- [TASK BRIEF]: Arrange the stretch from the line containing "Open the three-dot" through the line containing "coord(207,40)" as a two-column CSV with the headers text and answer, one row for each text-and-answer pair. Put every field in quotation marks and replace any line breaks inside a field with spaces.

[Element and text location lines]
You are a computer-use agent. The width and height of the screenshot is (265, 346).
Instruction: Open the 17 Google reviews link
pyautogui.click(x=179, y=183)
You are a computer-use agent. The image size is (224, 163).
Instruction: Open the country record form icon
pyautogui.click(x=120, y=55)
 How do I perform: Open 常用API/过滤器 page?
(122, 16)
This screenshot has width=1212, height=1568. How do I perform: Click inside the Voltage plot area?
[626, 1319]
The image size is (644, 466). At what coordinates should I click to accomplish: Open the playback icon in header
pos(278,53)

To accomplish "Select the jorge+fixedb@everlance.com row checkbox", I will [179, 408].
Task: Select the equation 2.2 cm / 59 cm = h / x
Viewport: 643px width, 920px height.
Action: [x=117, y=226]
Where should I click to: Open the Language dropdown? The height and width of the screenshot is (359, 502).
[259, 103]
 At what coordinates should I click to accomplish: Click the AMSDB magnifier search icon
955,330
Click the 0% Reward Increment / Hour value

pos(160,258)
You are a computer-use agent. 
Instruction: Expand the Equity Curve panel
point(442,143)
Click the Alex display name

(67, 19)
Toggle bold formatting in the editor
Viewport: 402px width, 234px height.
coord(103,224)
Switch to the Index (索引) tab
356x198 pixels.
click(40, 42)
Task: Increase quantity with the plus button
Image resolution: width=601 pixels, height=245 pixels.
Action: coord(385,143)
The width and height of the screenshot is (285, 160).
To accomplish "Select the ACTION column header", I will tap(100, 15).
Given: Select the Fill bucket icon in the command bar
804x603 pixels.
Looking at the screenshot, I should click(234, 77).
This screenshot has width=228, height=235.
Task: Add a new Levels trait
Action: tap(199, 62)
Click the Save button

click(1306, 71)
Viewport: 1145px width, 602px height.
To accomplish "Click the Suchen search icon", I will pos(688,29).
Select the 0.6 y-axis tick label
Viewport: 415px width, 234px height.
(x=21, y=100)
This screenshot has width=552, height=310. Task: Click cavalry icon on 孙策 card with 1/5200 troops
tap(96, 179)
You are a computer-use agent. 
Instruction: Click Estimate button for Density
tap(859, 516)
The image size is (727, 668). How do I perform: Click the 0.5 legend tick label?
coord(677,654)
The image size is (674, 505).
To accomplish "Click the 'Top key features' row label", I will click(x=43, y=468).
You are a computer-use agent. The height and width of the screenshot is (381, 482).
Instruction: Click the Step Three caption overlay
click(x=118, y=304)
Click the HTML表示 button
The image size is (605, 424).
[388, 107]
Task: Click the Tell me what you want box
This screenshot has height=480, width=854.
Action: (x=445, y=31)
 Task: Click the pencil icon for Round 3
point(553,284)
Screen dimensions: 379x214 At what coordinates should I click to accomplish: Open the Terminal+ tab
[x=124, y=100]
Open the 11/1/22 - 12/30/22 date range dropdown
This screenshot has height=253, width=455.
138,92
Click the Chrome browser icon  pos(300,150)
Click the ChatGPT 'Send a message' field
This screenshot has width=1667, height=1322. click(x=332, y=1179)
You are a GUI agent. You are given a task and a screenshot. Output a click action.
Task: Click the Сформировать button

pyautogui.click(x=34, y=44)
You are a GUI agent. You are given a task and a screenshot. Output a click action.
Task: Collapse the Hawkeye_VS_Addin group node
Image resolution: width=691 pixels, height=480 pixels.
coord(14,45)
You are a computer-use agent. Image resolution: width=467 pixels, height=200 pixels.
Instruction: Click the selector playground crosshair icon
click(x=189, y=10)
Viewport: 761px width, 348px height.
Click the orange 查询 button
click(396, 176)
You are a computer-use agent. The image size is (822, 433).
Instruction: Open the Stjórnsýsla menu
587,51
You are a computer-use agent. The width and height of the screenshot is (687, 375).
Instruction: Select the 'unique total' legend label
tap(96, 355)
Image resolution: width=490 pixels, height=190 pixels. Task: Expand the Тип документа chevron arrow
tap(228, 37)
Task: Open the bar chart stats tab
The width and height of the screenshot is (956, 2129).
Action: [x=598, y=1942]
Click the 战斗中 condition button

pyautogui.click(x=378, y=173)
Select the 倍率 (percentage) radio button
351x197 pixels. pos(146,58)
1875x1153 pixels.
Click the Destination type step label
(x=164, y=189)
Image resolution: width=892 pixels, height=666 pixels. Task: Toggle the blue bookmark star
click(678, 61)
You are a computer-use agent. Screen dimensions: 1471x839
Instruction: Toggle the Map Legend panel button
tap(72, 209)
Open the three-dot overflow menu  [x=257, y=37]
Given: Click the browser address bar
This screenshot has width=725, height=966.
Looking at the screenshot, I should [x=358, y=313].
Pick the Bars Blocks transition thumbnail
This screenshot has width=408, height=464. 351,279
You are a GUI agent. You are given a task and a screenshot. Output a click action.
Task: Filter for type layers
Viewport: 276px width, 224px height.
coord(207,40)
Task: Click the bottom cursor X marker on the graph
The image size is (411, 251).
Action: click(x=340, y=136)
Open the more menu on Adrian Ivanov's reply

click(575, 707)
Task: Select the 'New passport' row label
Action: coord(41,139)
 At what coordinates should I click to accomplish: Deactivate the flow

- [TASK ANSWER]:
text,answer
"Open the three-dot overflow menu","[x=257, y=37]"
"Given: Click the browser address bar This screenshot has width=725, height=966.","Looking at the screenshot, I should [x=358, y=313]."
"Pick the Bars Blocks transition thumbnail","This screenshot has width=408, height=464. 351,279"
"You are a GUI agent. You are given a task and a screenshot. Output a click action. Task: Filter for type layers Viewport: 276px width, 224px height.","coord(207,40)"